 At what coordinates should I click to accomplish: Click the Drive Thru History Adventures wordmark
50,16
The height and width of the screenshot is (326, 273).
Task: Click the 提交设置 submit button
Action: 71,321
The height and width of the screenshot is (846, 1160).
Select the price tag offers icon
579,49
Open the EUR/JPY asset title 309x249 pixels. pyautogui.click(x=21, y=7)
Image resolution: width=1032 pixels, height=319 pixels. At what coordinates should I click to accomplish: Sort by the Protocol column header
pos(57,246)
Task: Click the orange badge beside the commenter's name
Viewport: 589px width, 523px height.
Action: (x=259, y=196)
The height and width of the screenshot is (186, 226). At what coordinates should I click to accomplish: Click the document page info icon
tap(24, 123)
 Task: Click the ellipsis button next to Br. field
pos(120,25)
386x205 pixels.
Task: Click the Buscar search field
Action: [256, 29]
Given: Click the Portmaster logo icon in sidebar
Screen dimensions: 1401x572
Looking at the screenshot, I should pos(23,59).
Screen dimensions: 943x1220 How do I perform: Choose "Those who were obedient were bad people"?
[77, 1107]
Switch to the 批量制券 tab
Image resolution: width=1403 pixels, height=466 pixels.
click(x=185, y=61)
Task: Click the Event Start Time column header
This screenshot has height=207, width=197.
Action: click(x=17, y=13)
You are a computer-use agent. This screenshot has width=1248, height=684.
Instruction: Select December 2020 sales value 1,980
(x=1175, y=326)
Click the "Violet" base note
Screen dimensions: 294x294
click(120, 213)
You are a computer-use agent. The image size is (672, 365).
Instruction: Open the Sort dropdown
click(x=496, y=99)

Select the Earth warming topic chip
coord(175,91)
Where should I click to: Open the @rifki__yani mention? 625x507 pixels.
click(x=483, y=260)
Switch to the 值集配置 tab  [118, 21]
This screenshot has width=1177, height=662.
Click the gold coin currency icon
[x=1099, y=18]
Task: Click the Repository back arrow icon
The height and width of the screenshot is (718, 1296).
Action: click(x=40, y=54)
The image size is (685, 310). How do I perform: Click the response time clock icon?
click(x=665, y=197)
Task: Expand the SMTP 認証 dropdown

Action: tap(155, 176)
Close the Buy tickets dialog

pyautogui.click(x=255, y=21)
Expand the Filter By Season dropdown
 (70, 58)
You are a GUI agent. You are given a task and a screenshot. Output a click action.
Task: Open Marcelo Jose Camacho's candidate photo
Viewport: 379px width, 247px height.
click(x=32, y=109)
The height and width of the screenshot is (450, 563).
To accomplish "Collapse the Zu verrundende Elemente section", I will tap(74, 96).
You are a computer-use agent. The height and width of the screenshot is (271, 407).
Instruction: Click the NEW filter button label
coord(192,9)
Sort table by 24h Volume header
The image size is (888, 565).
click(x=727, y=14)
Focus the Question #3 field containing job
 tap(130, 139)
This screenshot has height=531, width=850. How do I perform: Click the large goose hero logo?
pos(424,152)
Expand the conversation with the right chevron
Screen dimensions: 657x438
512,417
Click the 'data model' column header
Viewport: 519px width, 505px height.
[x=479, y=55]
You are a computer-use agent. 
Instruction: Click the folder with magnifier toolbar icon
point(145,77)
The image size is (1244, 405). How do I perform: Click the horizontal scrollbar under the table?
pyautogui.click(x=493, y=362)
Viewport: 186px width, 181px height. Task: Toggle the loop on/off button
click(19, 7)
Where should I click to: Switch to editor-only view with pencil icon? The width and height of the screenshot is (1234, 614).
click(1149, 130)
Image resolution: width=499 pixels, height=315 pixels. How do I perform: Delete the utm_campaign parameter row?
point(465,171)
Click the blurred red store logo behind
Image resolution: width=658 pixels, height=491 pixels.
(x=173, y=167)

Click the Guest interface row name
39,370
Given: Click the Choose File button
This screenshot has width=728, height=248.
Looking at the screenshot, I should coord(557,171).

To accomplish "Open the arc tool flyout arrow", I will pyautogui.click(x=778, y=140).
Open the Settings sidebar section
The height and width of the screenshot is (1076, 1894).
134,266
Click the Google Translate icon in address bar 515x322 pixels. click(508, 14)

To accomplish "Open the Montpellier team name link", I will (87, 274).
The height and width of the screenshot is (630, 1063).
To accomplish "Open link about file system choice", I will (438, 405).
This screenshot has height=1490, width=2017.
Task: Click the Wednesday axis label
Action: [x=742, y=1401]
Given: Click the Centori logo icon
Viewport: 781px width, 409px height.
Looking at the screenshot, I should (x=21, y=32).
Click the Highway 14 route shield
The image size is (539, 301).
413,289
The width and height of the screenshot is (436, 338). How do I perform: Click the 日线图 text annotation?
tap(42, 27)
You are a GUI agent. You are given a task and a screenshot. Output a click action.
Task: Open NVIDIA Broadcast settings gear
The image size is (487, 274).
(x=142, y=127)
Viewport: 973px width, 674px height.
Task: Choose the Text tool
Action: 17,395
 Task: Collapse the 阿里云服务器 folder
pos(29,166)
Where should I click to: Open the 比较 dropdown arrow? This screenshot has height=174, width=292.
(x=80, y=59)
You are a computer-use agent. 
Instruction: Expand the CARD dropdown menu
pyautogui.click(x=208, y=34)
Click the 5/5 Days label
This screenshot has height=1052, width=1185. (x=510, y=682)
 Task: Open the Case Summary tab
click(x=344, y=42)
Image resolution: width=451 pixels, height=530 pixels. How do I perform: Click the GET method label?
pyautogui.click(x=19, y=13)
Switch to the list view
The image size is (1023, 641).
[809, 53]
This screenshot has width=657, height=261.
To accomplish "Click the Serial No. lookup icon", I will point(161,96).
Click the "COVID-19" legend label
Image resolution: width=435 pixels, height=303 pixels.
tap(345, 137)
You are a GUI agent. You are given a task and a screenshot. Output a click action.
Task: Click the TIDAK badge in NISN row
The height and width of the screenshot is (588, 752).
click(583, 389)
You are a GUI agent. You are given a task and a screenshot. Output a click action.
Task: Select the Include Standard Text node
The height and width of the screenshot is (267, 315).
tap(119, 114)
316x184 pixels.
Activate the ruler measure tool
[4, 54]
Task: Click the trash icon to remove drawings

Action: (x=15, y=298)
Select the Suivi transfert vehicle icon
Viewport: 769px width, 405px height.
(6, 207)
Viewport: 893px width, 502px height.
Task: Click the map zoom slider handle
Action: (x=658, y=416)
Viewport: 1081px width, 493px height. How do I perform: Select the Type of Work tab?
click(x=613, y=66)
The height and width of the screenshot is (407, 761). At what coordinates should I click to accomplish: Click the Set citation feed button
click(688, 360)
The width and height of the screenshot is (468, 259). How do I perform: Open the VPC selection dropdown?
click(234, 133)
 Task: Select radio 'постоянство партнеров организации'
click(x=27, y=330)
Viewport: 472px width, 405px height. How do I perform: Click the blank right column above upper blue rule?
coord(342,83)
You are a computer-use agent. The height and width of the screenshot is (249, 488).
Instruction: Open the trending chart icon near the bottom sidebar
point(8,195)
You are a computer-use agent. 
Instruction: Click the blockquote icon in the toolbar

..............................

◆ **What is asked**: Count the lines in the entries above that contain the string "dropdown", treating uppercase and lowercase as distinct. Give only the number.

◆ **Result**: 6